Misure cautelari nei confronti dell’indagato scarcerato: legittime sia per la permanenza delle originarie esigenze cautelari che per la sopravvenienza di nuove (di Vincenzo Giglio)

Cassazione penale, Sez. 5^, sentenza n. 4848/2024, udienza del 12 gennaio 2024, ha ribadito che, in tema di applicazione di altre misure cautelari nei confronti dell’indagato scarcerato per decorrenza dei termini, l’inciso contenuto nell’art. 307, comma 1, cod. proc. pen., che consente l’adozione di misure sostitutive “solo se sussistono le ragioni che avevano determinato la custodia cautelare”, va interpretato nel senso di ricomprendere tanto l’ipotesi della permanenza, in tutto o in parte, delle originarie esigenze cautelari, quanto quella della sopravvenienza di nuove esigenze, intervenute alla stessa data della scarcerazione o anche in epoca successiva (Cass. sez. 3, n. 16053 del 26/02/2019, Rv. 275398; sez. 6, n. 26458 del 12/03/2014, Rv. 259975; sez.6, n. 20897 del 10/04/2002, Rv. 222034).

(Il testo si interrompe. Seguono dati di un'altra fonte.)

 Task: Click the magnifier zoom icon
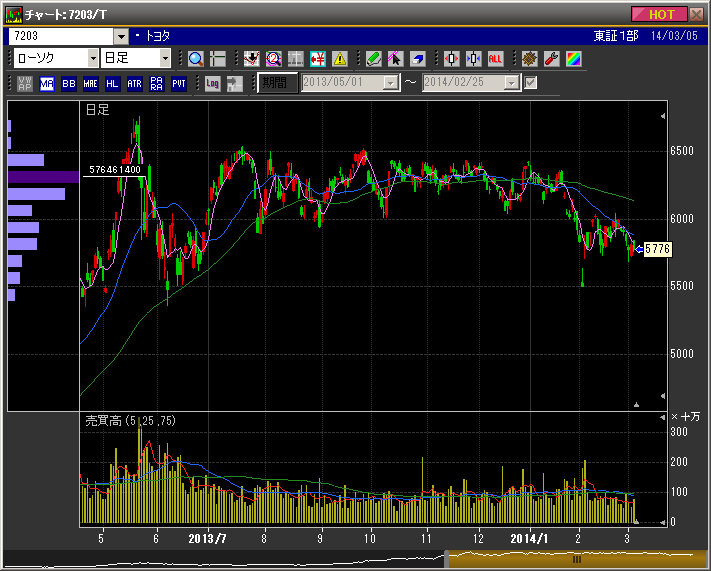point(195,59)
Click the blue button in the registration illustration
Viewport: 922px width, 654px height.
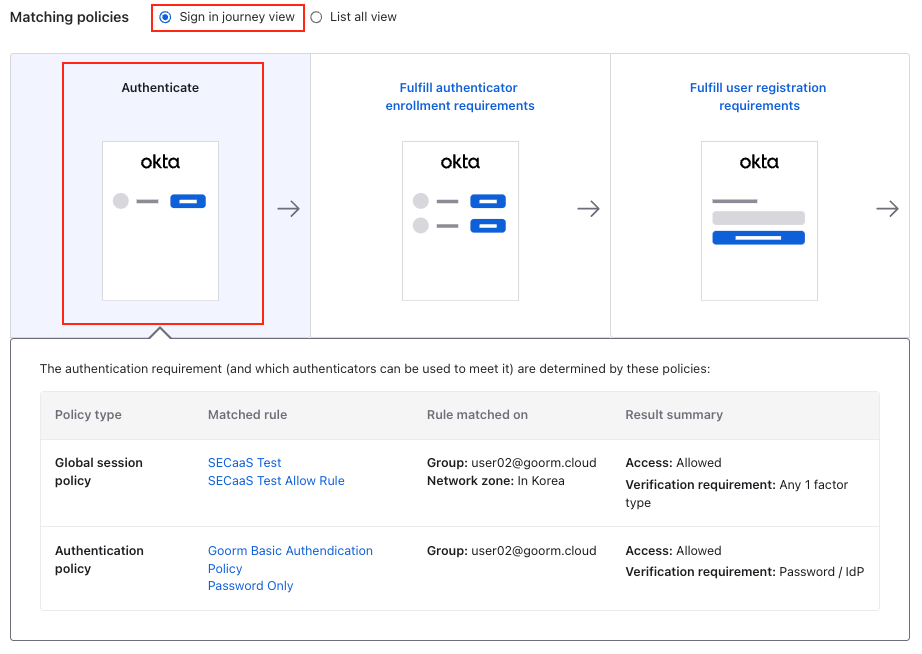point(758,238)
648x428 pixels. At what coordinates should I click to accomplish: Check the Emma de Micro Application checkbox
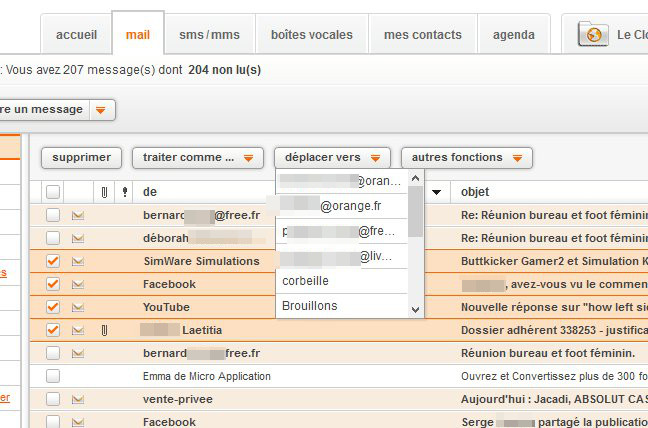tap(53, 376)
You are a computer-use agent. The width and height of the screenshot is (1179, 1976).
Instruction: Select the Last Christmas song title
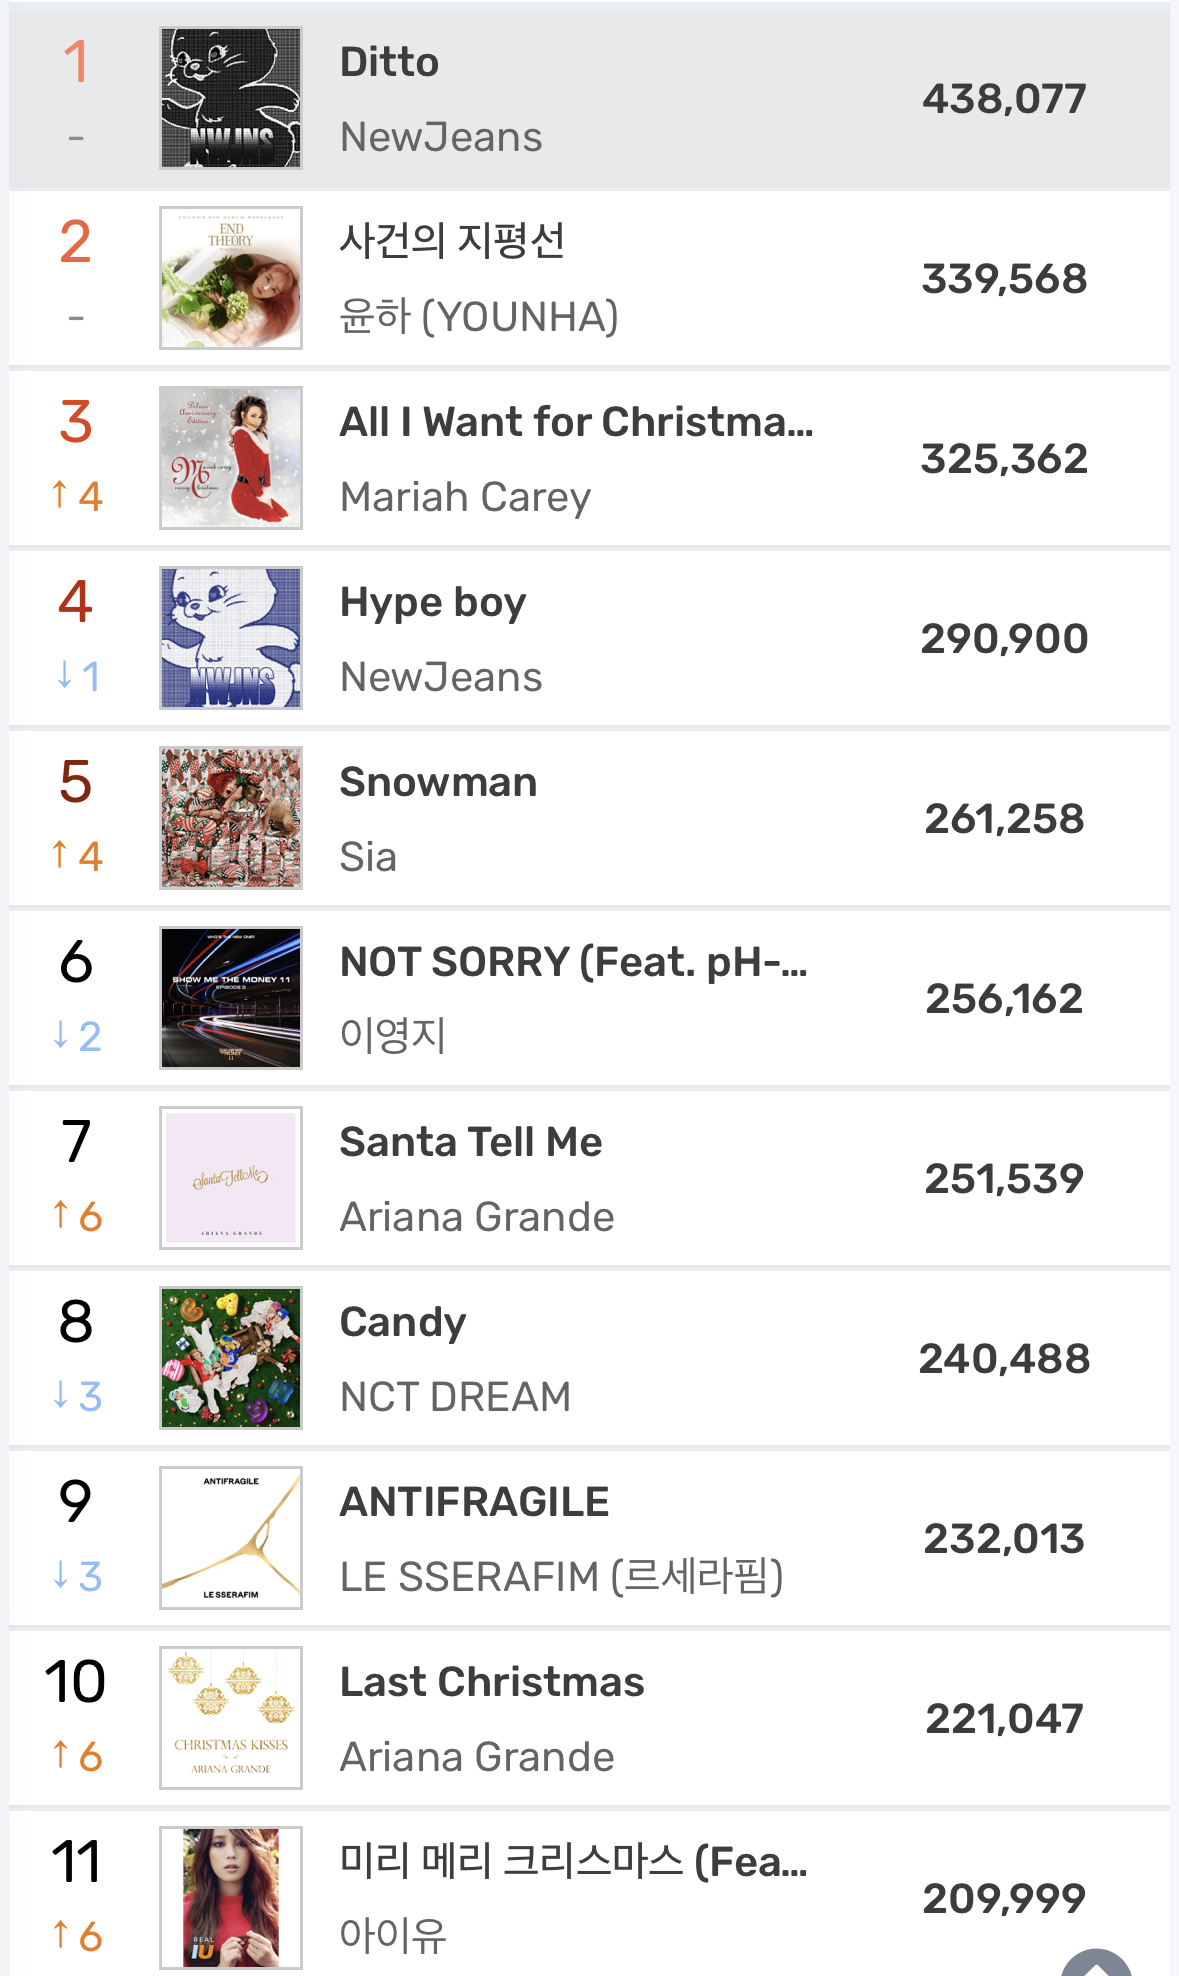tap(492, 1682)
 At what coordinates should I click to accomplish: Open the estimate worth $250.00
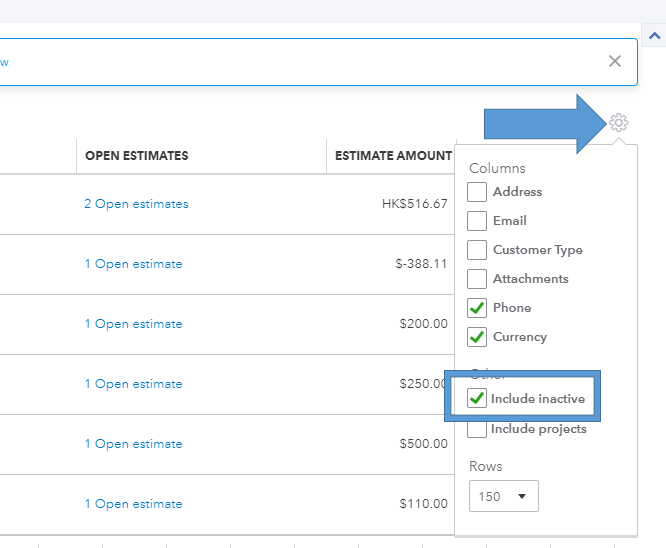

L’art. 307 comma 1 c.p.p., prima delle modifiche apportate con il D. L. n. 341 del 2000, convertito nelle Legge n. 4 del 2001, faceva riferimento alla “permanenza” delle ragioni giustificative della custodia cautelare, ma la diversa formulazione, sostituendo il concetto di “permanenza” con quello più ampio di “sussistenza”, deve essere interpretata in ottica estensiva, ovvero riferita alla cristallizzazione di una situazione di fatto che in ogni caso imponga, al pari di quella iniziale, una tutela cautelare, sia pure ex lege suscettibile di essere garantita, stante la scadenza del termine della custodia, con misure attenuate, e tanto nel caso della persistenza, all’atto della scarcerazione, delle esigenze originarie, quanto nel caso in cui siano sopraggiunte esigenze ulteriori, intervenute coevamente o successivamente (sez. 3, n. 42359 del 11/07/2013, Rv. 256853).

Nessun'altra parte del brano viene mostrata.